◆ **Prompt**
Below are some records. Quote exactly the lines from the one that contains "At what coordinates should I click to accomplish: Click" through the last, both included, and leave out the pictures.

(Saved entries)

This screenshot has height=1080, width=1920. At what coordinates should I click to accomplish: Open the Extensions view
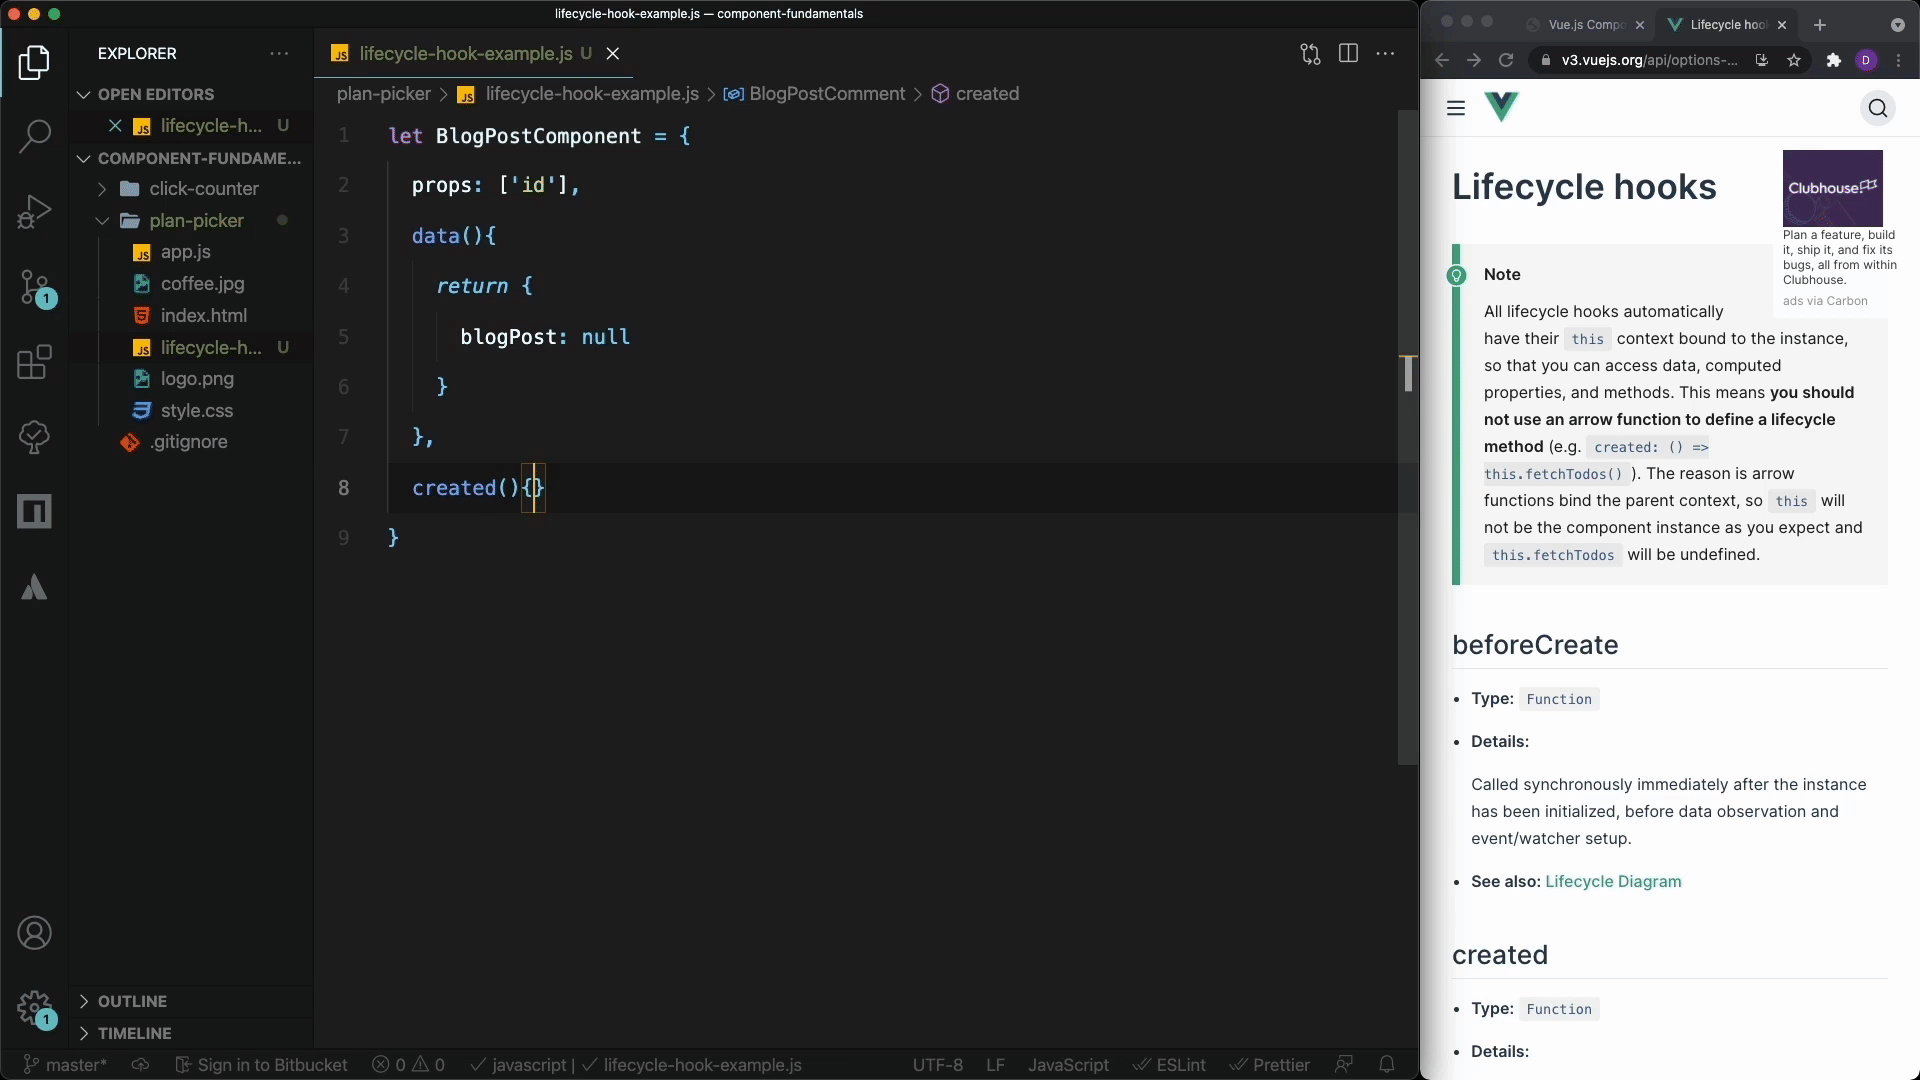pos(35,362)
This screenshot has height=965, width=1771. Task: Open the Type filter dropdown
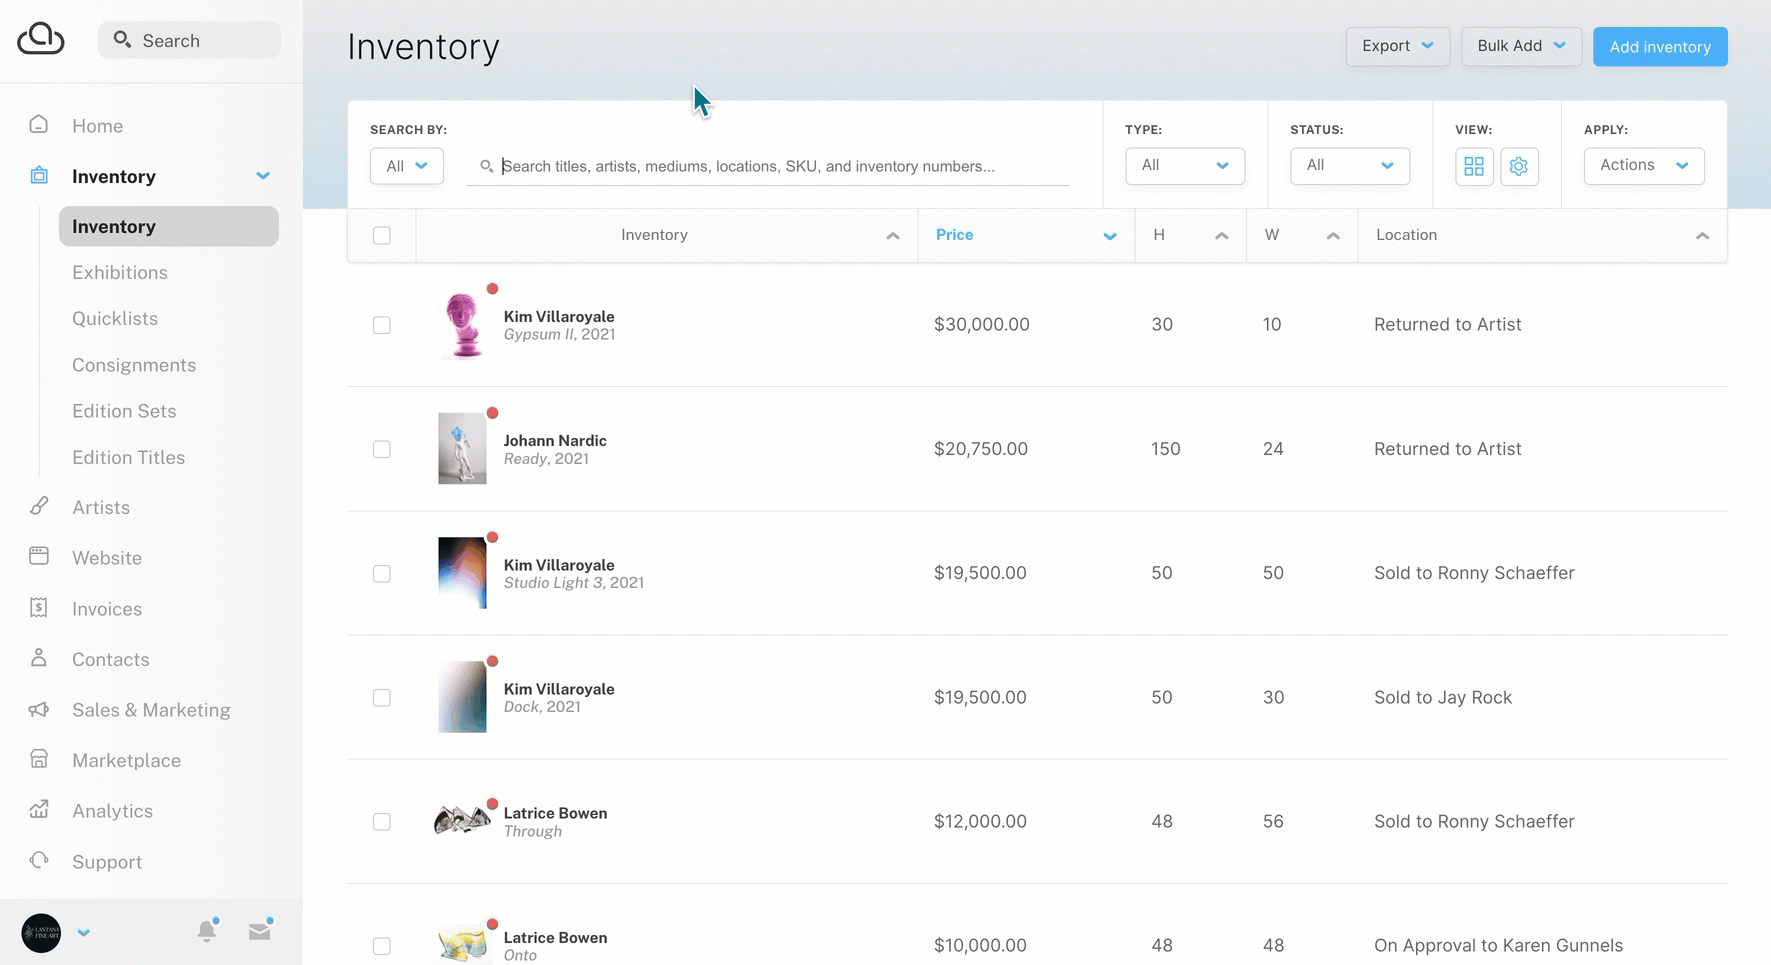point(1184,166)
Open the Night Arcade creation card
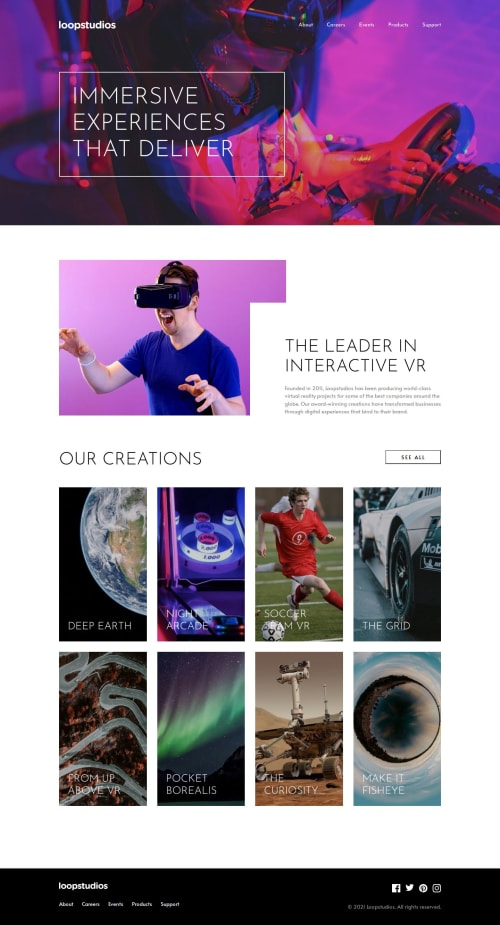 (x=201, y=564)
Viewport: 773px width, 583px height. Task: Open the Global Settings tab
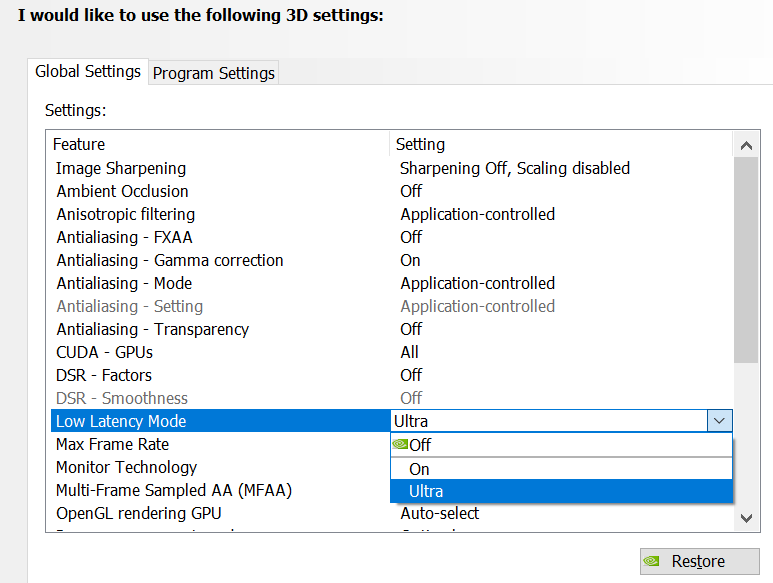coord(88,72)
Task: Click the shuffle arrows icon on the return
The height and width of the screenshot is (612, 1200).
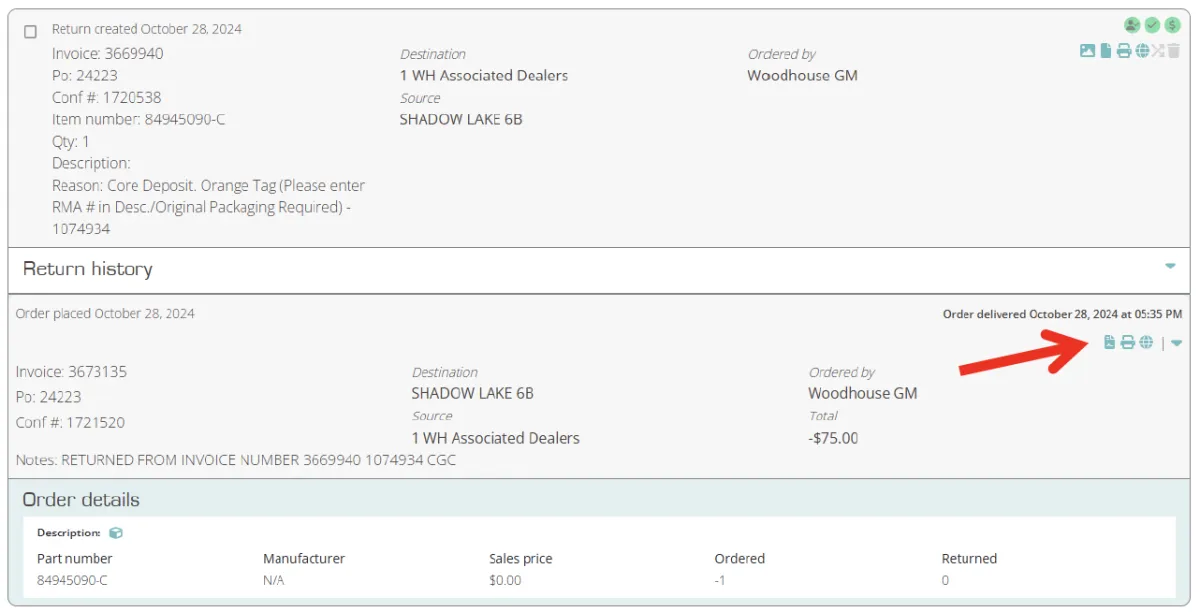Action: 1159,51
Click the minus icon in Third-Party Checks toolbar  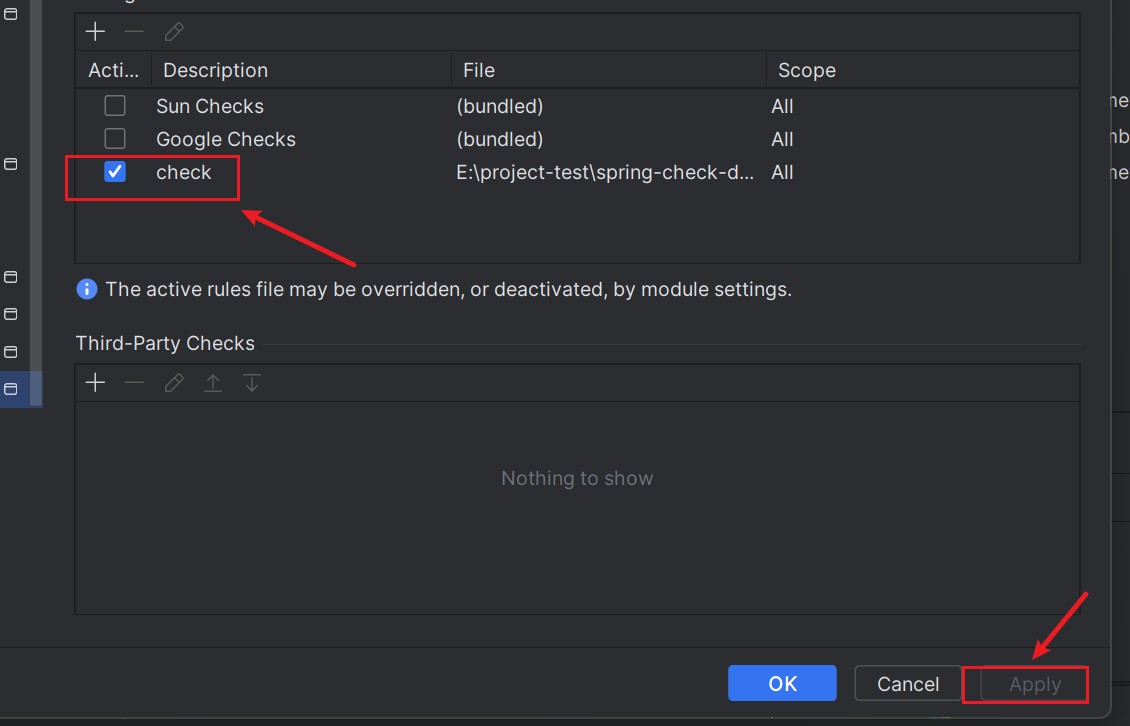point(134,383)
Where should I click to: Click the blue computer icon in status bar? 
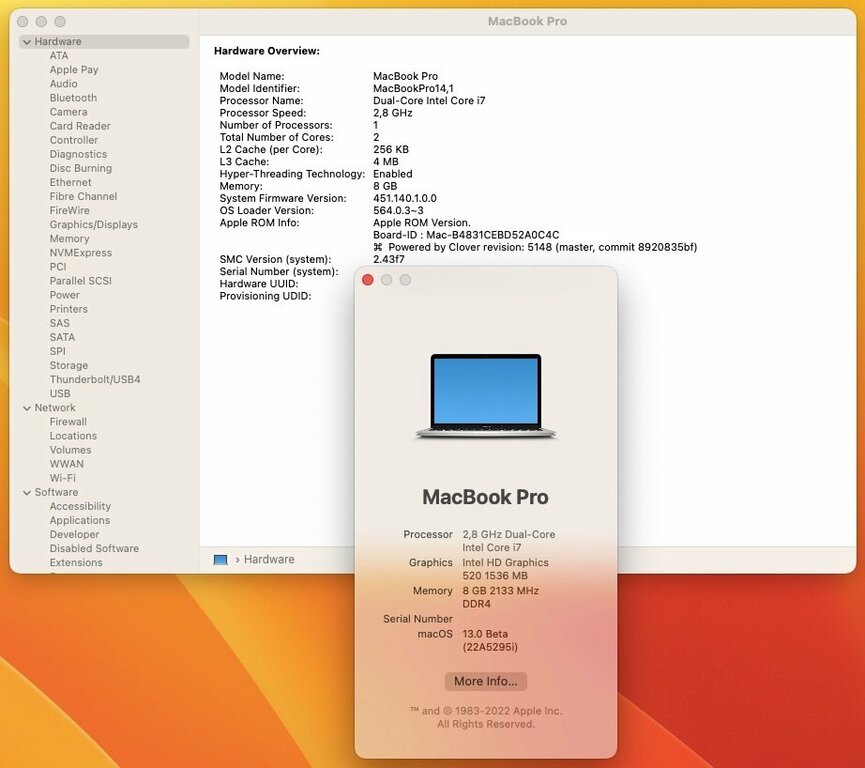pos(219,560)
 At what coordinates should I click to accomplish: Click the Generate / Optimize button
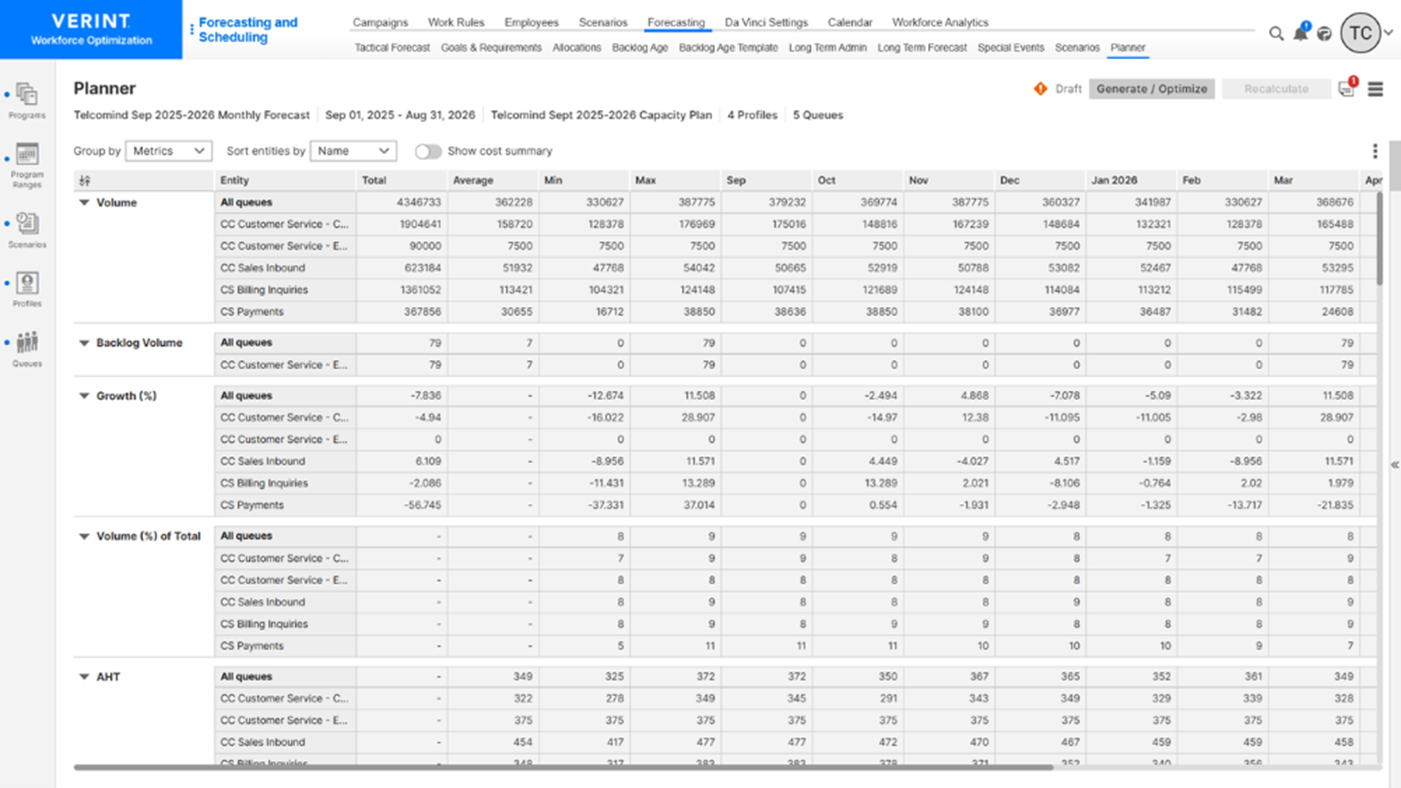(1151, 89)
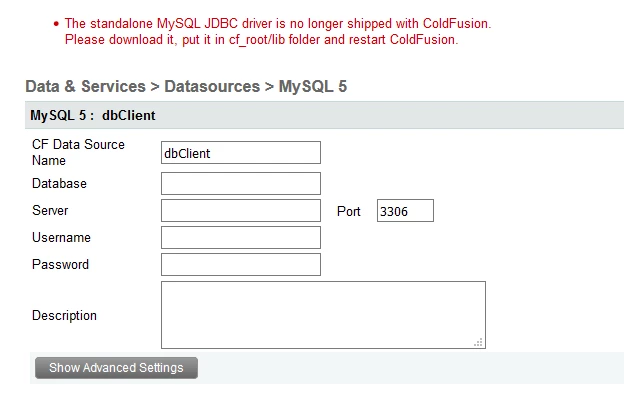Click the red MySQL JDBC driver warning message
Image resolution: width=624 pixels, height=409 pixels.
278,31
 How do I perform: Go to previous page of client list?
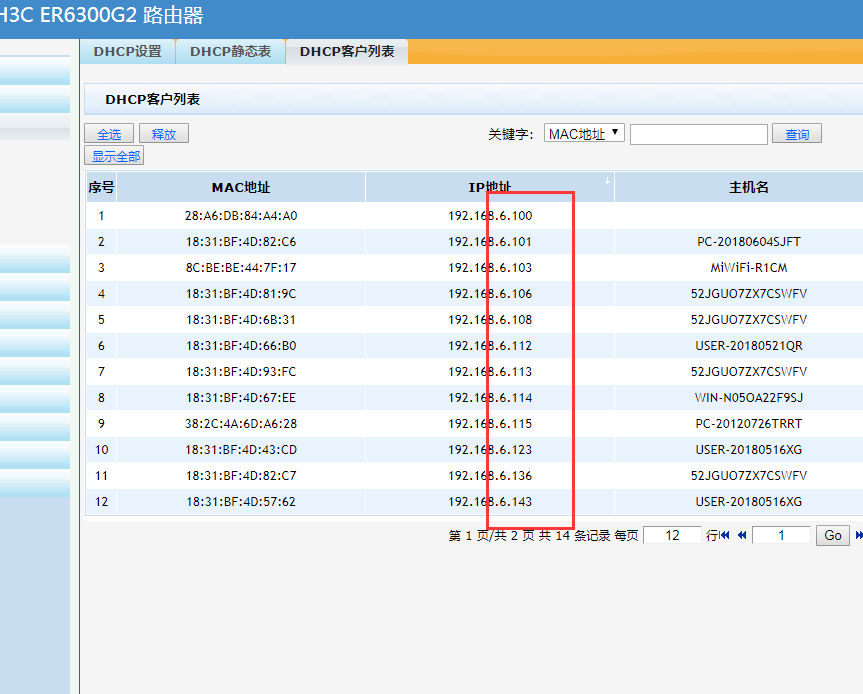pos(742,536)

◆ **Solved problem**
 At what coordinates should I click to accomplish: Click the Generate / Optimize button
(1151, 89)
Click the red MySQL JDBC driver warning message
Image resolution: width=624 pixels, height=409 pixels.
278,31
 How do I perform: Go to previous page of client list?
pos(742,536)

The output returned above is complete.